_REQUIRED ACTION:_
Take the lines from the one with "Click the device Connect plug icon" to the end of the listing, both ends included, and quote them exactly, leaving pictures out.

BEGIN

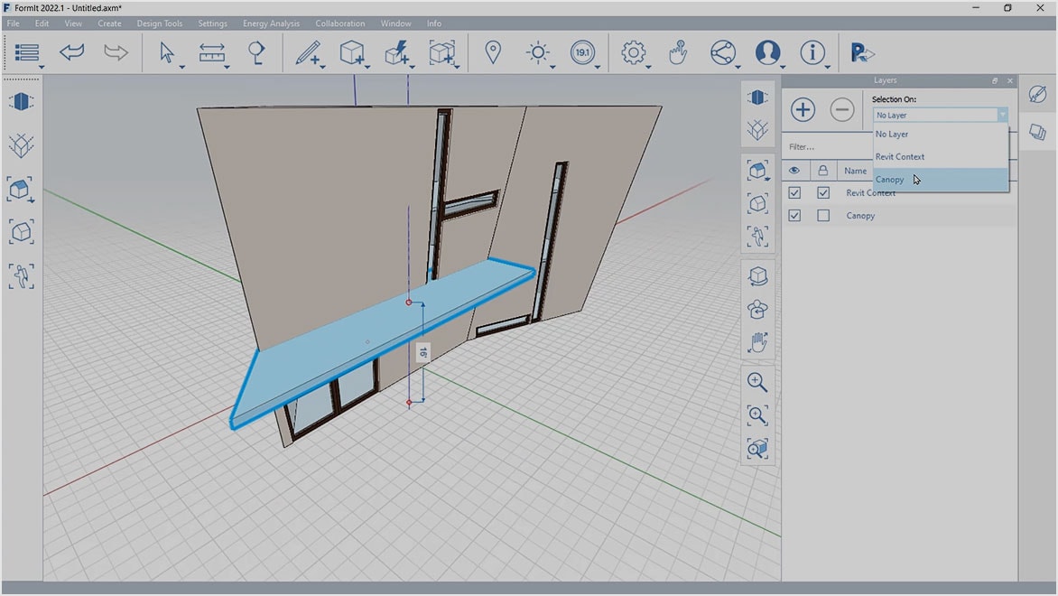The image size is (1058, 596).
Task: Select the Tape Measure tool
Action: click(212, 52)
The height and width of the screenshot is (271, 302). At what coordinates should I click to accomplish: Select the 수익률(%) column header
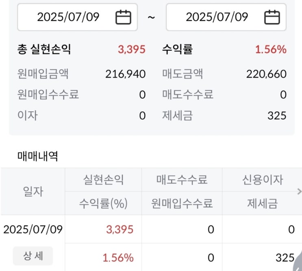pyautogui.click(x=103, y=203)
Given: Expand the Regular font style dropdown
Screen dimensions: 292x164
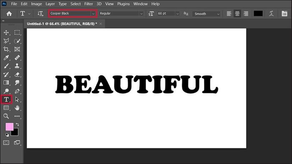Looking at the screenshot, I should click(x=121, y=13).
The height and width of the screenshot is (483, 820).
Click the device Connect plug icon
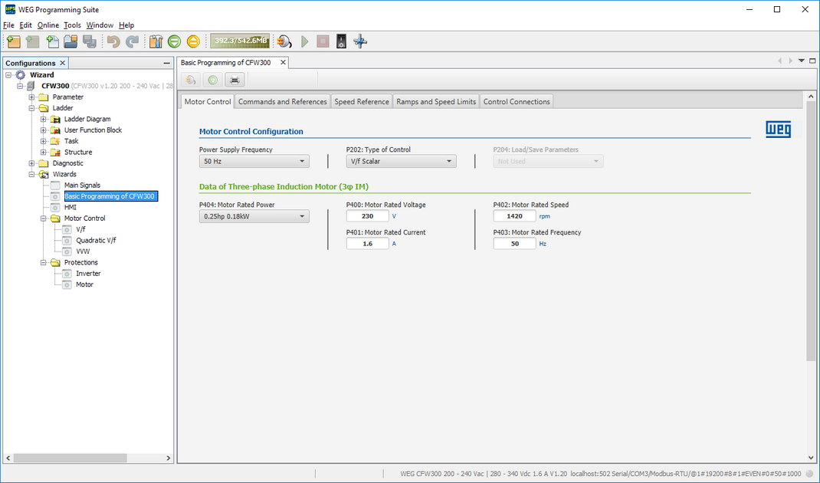[x=284, y=41]
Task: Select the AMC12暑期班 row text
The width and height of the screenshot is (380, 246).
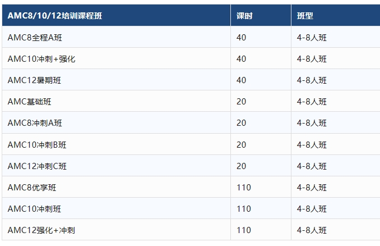Action: pos(34,80)
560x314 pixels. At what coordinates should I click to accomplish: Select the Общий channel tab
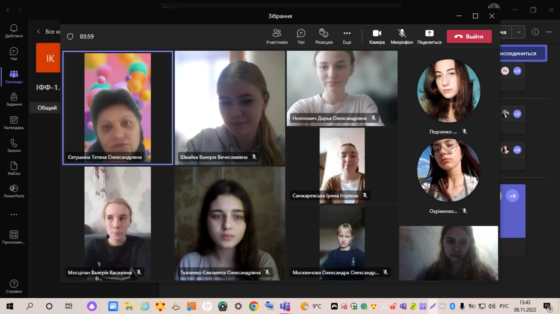pyautogui.click(x=47, y=107)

END

_OUTPUT:_
Click the device Connect plug icon
[x=284, y=41]
Task: Select the AMC12暑期班 row text
The width and height of the screenshot is (380, 246).
Action: pos(34,80)
560x314 pixels. At what coordinates should I click to accomplish: Select the Общий channel tab
pyautogui.click(x=47, y=107)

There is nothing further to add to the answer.